• [Directions for this task] Write the records out again, unchanged.

━━━━

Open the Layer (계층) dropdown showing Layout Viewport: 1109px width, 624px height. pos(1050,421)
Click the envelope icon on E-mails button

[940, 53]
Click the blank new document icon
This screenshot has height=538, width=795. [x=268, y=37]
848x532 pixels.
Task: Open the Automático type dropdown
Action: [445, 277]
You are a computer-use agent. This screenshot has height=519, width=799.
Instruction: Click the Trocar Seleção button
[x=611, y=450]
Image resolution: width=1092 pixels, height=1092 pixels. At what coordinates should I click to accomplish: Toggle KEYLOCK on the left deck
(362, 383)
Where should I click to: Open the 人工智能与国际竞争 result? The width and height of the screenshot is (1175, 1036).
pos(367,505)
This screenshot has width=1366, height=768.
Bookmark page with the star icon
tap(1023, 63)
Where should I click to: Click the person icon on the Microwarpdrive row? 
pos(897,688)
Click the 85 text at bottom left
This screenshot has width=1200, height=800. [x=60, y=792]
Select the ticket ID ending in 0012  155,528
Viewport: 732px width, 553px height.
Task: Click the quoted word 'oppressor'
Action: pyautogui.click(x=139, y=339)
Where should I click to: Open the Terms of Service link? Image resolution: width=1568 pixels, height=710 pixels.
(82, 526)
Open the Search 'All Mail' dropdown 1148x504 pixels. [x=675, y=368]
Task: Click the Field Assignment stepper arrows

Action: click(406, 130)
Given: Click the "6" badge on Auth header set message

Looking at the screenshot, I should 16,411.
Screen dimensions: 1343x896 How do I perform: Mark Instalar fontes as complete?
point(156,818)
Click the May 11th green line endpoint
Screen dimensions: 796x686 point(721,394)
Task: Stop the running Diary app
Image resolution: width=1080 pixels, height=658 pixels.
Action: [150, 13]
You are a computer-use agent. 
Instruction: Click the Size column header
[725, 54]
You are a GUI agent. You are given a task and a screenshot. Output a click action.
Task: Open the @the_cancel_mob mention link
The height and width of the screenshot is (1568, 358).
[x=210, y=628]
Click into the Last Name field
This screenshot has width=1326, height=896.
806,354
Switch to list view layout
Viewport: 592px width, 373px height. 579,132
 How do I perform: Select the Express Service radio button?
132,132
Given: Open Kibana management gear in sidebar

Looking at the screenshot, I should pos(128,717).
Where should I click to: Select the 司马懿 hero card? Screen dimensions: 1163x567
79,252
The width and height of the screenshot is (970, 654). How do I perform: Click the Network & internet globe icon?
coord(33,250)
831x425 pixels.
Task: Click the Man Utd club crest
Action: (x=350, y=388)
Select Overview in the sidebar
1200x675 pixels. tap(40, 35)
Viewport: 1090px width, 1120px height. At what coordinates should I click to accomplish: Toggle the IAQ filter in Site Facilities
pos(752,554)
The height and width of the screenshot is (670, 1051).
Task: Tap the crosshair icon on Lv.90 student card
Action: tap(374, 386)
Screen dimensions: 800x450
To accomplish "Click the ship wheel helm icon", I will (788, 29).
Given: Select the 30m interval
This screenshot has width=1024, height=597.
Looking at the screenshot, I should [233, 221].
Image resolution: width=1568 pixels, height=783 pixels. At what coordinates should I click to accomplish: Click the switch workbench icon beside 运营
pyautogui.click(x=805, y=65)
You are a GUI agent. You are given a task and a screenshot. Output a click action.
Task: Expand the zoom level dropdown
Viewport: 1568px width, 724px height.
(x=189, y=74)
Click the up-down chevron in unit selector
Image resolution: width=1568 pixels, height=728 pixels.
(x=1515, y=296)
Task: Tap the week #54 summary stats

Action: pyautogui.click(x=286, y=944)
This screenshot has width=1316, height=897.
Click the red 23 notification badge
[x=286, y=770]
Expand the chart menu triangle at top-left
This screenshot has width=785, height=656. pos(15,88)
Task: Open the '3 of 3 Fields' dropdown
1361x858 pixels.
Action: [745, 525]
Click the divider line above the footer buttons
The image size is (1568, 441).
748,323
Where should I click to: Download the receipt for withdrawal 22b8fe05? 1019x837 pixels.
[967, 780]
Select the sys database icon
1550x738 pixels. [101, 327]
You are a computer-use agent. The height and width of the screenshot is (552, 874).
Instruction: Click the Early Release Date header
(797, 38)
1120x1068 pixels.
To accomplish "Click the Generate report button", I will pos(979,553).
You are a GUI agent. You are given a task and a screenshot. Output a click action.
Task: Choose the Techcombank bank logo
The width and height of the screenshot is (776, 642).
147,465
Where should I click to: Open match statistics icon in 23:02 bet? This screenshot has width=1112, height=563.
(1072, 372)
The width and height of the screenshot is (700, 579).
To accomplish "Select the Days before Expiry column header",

━━━━

• [Expected answer]
Open the Layer (계층) dropdown showing Layout Viewport: 1109px width, 624px height. pos(1050,421)
Click the envelope icon on E-mails button

[940, 53]
Click the blank new document icon
This screenshot has height=538, width=795. [x=268, y=37]
848x532 pixels.
Task: Open the Automático type dropdown
Action: [445, 277]
You are a computer-use agent. This screenshot has height=519, width=799.
Instruction: Click the Trocar Seleção button
[x=611, y=450]
Image resolution: width=1092 pixels, height=1092 pixels. At what coordinates should I click to accomplish: Toggle KEYLOCK on the left deck
(362, 383)
Where should I click to: Open the 人工智能与国际竞争 result? The width and height of the screenshot is (1175, 1036).
pos(367,505)
This screenshot has width=1366, height=768.
Bookmark page with the star icon
tap(1023, 63)
Where should I click to: Click the person icon on the Microwarpdrive row? 
pos(897,688)
Click the 85 text at bottom left
This screenshot has width=1200, height=800. [x=60, y=792]
Select the ticket ID ending in 0012  155,528
Viewport: 732px width, 553px height.
Task: Click the quoted word 'oppressor'
Action: pyautogui.click(x=139, y=339)
Where should I click to: Open the Terms of Service link? Image resolution: width=1568 pixels, height=710 pixels.
(82, 526)
Open the Search 'All Mail' dropdown 1148x504 pixels. [x=675, y=368]
Task: Click the Field Assignment stepper arrows

Action: click(406, 130)
Given: Click the "6" badge on Auth header set message

Looking at the screenshot, I should 16,411.
Screen dimensions: 1343x896 How do I perform: Mark Instalar fontes as complete?
point(156,818)
Click the May 11th green line endpoint
Screen dimensions: 796x686 point(721,394)
Task: Stop the running Diary app
Image resolution: width=1080 pixels, height=658 pixels.
Action: [150, 13]
You are a computer-use agent. 
Instruction: Click the Size column header
[725, 54]
You are a GUI agent. You are given a task and a screenshot. Output a click action.
Task: Open the @the_cancel_mob mention link
The height and width of the screenshot is (1568, 358).
[x=210, y=628]
Click into the Last Name field
This screenshot has width=1326, height=896.
806,354
Switch to list view layout
Viewport: 592px width, 373px height. 579,132
 How do I perform: Select the Express Service radio button?
132,132
Given: Open Kibana management gear in sidebar

Looking at the screenshot, I should pos(128,717).
Where should I click to: Select the 司马懿 hero card? Screen dimensions: 1163x567
79,252
The width and height of the screenshot is (970, 654). How do I perform: Click the Network & internet globe icon?
coord(33,250)
831x425 pixels.
Task: Click the Man Utd club crest
Action: (x=350, y=388)
Select Overview in the sidebar
1200x675 pixels. tap(40, 35)
Viewport: 1090px width, 1120px height. At what coordinates should I click to accomplish: Toggle the IAQ filter in Site Facilities
pos(752,554)
The height and width of the screenshot is (670, 1051).
Task: Tap the crosshair icon on Lv.90 student card
Action: tap(374, 386)
Screen dimensions: 800x450
To accomplish "Click the ship wheel helm icon", I will (788, 29).
Given: Select the 30m interval
This screenshot has width=1024, height=597.
Looking at the screenshot, I should [233, 221].
Image resolution: width=1568 pixels, height=783 pixels. At what coordinates should I click to accomplish: Click the switch workbench icon beside 运营
pyautogui.click(x=805, y=65)
You are a GUI agent. You are given a task and a screenshot. Output a click action.
Task: Expand the zoom level dropdown
Viewport: 1568px width, 724px height.
(x=189, y=74)
Click the up-down chevron in unit selector
Image resolution: width=1568 pixels, height=728 pixels.
(x=1515, y=296)
Task: Tap the week #54 summary stats

Action: pyautogui.click(x=286, y=944)
This screenshot has width=1316, height=897.
Click the red 23 notification badge
[x=286, y=770]
Expand the chart menu triangle at top-left
This screenshot has width=785, height=656. pos(15,88)
Task: Open the '3 of 3 Fields' dropdown
1361x858 pixels.
Action: [745, 525]
Click the divider line above the footer buttons
The image size is (1568, 441).
748,323
Where should I click to: Download the receipt for withdrawal 22b8fe05? 1019x837 pixels.
[967, 780]
Select the sys database icon
1550x738 pixels. [101, 327]
You are a computer-use agent. The height and width of the screenshot is (552, 874).
Instruction: Click the Early Release Date header
(797, 38)
1120x1068 pixels.
To accomplish "Click the Generate report button", I will pos(979,553).
You are a GUI agent. You are given a task and a screenshot. Output a click action.
Task: Choose the Techcombank bank logo
The width and height of the screenshot is (776, 642).
147,465
Where should I click to: Open match statistics icon in 23:02 bet? This screenshot has width=1112, height=563.
(1072, 372)
The width and height of the screenshot is (700, 579).
To accomplish "Select the Days before Expiry column header",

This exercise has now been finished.